5 juin 2021

Le Télégramme : Les agents secrets « sont en général des prêtres, des prélats… »

Il est l’auteur du livre « Les espions du Vatican ». Rencontre avec Yvonnick Denoël qui plonge dans les coulisses du plus petit État du monde.

Qui sont les espions du Vatican ?

Le Vatican n’a pas de service de renseignement structuré, il a des réseaux évolutifs et mobiles qui varient selon chaque pape et qui dépendent de lui. Ces espions sont en général des prêtres, des prélats, des assistants des sous-secrétaires d’État. Le Vatican a aussi été très espionné. En 1978, par exemple, onze micros posés sous plusieurs périodes par les Soviétiques et les Américains entre autres, ont été découverts. Il y a eu aussi un service de contre-espionnage au XXe siècle quels que soient les papes. Des personnes très discrètes, qui n’apparaissent pas dans le haut de la hiérarchie, qui ne sont pas fichées par les services adverses et peuvent circuler tranquillement. Elles sont chargées de missions spéciales délicates.

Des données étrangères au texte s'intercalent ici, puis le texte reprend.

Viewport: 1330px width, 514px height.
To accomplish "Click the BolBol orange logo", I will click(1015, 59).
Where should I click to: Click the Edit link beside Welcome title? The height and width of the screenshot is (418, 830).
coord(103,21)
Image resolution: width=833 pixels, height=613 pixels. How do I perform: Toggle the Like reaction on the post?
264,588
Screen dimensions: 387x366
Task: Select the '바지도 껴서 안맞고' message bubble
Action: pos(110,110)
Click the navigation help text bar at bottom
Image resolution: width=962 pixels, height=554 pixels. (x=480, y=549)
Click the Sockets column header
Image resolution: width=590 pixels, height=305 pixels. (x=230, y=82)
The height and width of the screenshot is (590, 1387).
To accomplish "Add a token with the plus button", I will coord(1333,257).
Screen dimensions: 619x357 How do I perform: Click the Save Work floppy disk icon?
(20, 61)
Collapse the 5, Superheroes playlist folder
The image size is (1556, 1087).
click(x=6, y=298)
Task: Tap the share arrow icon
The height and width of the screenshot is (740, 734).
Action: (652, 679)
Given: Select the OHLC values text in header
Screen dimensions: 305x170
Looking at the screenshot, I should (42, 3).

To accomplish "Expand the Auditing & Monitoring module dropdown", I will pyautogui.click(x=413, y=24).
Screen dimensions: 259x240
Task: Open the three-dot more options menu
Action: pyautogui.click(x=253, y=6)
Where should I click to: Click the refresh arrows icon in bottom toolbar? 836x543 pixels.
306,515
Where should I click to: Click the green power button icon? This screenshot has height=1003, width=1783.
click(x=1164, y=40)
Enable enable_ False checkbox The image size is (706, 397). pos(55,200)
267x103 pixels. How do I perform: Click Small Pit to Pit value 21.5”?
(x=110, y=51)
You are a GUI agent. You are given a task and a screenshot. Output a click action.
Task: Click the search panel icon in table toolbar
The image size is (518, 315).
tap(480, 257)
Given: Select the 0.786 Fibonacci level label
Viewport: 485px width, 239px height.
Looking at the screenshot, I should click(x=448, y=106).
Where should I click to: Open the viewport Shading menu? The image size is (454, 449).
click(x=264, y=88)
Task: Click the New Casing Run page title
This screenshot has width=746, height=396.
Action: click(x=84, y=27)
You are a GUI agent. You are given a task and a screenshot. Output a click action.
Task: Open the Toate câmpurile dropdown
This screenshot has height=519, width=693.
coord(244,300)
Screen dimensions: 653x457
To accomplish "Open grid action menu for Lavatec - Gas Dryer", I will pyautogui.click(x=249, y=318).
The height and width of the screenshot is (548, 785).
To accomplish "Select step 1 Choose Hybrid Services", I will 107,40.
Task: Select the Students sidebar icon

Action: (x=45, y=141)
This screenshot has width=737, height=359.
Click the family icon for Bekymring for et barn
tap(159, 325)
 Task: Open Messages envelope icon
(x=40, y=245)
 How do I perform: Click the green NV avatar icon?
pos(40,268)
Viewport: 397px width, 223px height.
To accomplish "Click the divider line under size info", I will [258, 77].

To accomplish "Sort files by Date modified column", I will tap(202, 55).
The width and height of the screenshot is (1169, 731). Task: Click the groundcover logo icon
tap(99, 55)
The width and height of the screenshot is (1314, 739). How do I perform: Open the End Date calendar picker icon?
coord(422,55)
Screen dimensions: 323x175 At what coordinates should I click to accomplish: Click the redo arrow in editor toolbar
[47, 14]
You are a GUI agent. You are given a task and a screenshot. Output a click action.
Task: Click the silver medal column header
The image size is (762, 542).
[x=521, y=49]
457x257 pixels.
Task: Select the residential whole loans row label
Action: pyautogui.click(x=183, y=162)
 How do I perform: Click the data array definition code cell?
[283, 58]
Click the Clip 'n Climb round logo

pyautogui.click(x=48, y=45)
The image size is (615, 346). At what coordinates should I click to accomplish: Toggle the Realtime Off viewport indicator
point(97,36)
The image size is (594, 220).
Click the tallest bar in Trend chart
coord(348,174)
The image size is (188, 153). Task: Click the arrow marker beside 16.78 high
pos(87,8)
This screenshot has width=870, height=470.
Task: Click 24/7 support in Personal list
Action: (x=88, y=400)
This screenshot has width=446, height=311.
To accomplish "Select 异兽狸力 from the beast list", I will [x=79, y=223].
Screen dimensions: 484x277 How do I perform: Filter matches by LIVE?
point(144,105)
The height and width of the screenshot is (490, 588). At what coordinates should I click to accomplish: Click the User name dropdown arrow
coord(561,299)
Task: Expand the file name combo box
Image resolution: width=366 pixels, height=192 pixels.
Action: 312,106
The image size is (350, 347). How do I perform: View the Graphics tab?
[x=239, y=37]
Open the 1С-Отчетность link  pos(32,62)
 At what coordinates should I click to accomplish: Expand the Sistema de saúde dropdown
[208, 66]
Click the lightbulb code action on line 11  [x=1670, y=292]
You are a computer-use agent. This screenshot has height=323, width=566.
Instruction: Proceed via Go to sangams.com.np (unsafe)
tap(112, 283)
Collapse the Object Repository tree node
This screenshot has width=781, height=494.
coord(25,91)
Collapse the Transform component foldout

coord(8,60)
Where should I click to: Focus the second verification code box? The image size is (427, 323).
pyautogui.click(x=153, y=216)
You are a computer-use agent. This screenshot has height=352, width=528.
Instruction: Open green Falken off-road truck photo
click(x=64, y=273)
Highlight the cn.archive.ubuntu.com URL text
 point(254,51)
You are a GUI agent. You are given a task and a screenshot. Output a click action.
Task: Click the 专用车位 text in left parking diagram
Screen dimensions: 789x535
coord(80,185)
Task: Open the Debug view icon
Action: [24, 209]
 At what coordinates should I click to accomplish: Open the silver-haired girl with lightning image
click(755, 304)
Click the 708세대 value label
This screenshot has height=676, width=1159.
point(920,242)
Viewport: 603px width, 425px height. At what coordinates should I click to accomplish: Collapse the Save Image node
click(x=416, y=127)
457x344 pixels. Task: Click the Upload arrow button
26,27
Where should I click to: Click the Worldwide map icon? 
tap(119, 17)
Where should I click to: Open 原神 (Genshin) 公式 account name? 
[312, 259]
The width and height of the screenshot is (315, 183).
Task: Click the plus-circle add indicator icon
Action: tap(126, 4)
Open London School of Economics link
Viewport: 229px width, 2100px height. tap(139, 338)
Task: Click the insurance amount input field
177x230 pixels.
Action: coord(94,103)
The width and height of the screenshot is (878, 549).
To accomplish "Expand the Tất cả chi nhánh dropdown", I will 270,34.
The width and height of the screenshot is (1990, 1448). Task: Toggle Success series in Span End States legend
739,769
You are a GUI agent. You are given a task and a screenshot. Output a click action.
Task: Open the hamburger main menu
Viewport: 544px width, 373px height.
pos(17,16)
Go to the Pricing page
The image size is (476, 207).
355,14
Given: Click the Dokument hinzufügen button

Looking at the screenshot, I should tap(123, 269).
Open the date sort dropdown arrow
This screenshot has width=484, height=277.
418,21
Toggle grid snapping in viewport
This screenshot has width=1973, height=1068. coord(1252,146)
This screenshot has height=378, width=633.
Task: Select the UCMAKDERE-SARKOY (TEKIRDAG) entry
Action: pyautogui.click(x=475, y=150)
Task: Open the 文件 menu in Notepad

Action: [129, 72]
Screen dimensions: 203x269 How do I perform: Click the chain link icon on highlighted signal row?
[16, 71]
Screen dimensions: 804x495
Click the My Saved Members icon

Les services sont-ils très actifs sous tous les papes ?

Jean Paul II a été le pape le plus versé dans le renseignement. Il a été éduqué sans le vouloir par les services polonais et il a eu une vraie formation de chef de réseau, pour avoir dû apprendre la clandestinité en franchissant les marches de l’église polonaise. Il s’est appuyé sur des prêtres, des évêques pour constituer un réseau de renseignement parallèle qui a soutenu notamment Solidarnosc et qui ne rendait de comptes à personne sauf à lui. Jean Paul II recevait aussi personnellement le patron de la CIA. Je ne crois pas que le pape François veuille déployer un nouveau type de renseignement adapté aux enjeux actuels. Il veut plutôt surveiller étroitement l’épiscopat pour savoir où sont les cadavres dans les placards et qui est susceptible de poser des problèmes. François veut maîtriser la curie qui était en roue libre depuis la fin du pontificat de Jean Paul II. Mais il se pourrait que des réseaux aient été montés et nous ne le savons pas.

Vous abordez aussi l’affaire de meurtre des gardes suisses en 1998. Quelle est votre perception de ce dossier ?

Cette affaire n’est pas un échec des renseignements, c’est une opération de contrôle des dégâts. Pour tout ce que j’ai pu regarder, c’est une affaire de mœurs. Les invraisemblances ont été accumulées et, comme pour la mort de jean Paul I, on a voulu cacher des choses peu reluisantes mais qui ne relèvent pas du complot et on rend du coup tout le monde suspicieux.